Instructions to follow
Convert the stretch of the material from the line containing "y). This screenshot has height=614, width=1092." through the line containing "(501, 332)." into a numbered list, omitting any blank lines.

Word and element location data
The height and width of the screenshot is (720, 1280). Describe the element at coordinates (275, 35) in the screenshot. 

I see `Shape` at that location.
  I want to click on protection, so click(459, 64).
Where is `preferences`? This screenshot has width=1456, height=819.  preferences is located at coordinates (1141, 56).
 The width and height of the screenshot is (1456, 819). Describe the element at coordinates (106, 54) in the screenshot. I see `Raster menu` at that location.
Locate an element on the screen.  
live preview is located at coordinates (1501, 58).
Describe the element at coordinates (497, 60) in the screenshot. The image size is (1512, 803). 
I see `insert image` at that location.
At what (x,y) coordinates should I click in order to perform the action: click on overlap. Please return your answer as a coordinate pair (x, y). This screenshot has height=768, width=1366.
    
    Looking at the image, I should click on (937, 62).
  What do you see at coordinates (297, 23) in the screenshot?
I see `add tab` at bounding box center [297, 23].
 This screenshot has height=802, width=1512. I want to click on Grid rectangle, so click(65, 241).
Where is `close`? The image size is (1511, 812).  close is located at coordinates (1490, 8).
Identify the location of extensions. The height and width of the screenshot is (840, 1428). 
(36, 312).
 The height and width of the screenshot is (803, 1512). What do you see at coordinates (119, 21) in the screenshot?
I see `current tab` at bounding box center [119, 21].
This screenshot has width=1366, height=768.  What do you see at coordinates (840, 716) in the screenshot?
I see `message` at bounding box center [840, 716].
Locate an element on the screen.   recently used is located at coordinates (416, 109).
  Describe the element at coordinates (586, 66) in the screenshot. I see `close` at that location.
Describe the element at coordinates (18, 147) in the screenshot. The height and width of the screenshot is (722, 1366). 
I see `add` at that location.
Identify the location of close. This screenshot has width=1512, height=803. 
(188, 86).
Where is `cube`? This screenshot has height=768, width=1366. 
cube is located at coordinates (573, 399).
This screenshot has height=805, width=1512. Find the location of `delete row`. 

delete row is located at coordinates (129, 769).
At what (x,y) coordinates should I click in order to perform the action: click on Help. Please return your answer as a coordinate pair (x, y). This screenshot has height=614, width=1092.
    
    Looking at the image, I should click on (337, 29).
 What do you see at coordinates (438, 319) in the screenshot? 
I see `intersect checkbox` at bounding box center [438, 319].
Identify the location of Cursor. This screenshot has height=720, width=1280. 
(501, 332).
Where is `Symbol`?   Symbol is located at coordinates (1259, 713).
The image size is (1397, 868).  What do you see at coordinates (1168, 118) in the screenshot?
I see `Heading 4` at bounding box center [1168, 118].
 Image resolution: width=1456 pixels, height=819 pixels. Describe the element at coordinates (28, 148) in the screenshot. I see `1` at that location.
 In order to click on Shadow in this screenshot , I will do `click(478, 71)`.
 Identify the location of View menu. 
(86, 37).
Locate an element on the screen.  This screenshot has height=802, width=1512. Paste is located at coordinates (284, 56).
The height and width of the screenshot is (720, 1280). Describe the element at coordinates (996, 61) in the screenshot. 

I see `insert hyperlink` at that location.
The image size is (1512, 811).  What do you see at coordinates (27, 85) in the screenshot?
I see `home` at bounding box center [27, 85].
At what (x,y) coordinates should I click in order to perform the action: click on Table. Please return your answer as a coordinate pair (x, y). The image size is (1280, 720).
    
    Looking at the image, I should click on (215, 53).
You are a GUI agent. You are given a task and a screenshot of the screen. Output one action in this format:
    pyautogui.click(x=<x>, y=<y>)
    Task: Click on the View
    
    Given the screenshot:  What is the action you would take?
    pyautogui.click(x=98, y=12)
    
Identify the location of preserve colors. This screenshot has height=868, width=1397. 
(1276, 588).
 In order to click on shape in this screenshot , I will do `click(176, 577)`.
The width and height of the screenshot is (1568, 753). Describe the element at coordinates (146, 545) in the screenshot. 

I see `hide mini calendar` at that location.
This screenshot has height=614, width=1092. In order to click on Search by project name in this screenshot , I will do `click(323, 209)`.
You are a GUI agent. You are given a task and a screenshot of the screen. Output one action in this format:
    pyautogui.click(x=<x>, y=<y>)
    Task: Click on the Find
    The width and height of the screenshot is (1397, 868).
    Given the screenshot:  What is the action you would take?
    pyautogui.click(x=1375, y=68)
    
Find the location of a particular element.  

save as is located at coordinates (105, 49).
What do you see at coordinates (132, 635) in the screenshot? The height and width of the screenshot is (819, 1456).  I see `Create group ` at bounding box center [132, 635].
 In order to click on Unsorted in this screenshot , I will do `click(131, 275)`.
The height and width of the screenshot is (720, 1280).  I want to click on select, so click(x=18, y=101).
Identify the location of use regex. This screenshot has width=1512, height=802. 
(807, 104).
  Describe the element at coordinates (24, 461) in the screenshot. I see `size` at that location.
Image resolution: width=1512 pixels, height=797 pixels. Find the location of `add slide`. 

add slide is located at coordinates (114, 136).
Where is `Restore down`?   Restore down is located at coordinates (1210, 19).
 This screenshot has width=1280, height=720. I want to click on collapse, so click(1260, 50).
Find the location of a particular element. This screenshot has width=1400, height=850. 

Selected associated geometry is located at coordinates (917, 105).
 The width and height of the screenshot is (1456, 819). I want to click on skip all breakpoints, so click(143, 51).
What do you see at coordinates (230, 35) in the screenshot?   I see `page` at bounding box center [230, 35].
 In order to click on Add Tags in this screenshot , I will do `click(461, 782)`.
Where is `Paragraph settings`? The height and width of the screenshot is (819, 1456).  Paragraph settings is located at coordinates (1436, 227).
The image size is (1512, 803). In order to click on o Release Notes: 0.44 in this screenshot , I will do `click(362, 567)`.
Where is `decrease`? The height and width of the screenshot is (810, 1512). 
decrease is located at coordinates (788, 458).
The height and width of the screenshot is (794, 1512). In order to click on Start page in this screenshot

Answer in full
1. At what (x,y) coordinates should I click in order to perform the action: click on Help. Please return your answer as a coordinate pair (x, y). This screenshot has height=614, width=1092.
2.     Looking at the image, I should click on (337, 29).
3.  What do you see at coordinates (438, 319) in the screenshot? 
4. I see `intersect checkbox` at bounding box center [438, 319].
5. Identify the location of Cursor. This screenshot has height=720, width=1280. 
6. (501, 332).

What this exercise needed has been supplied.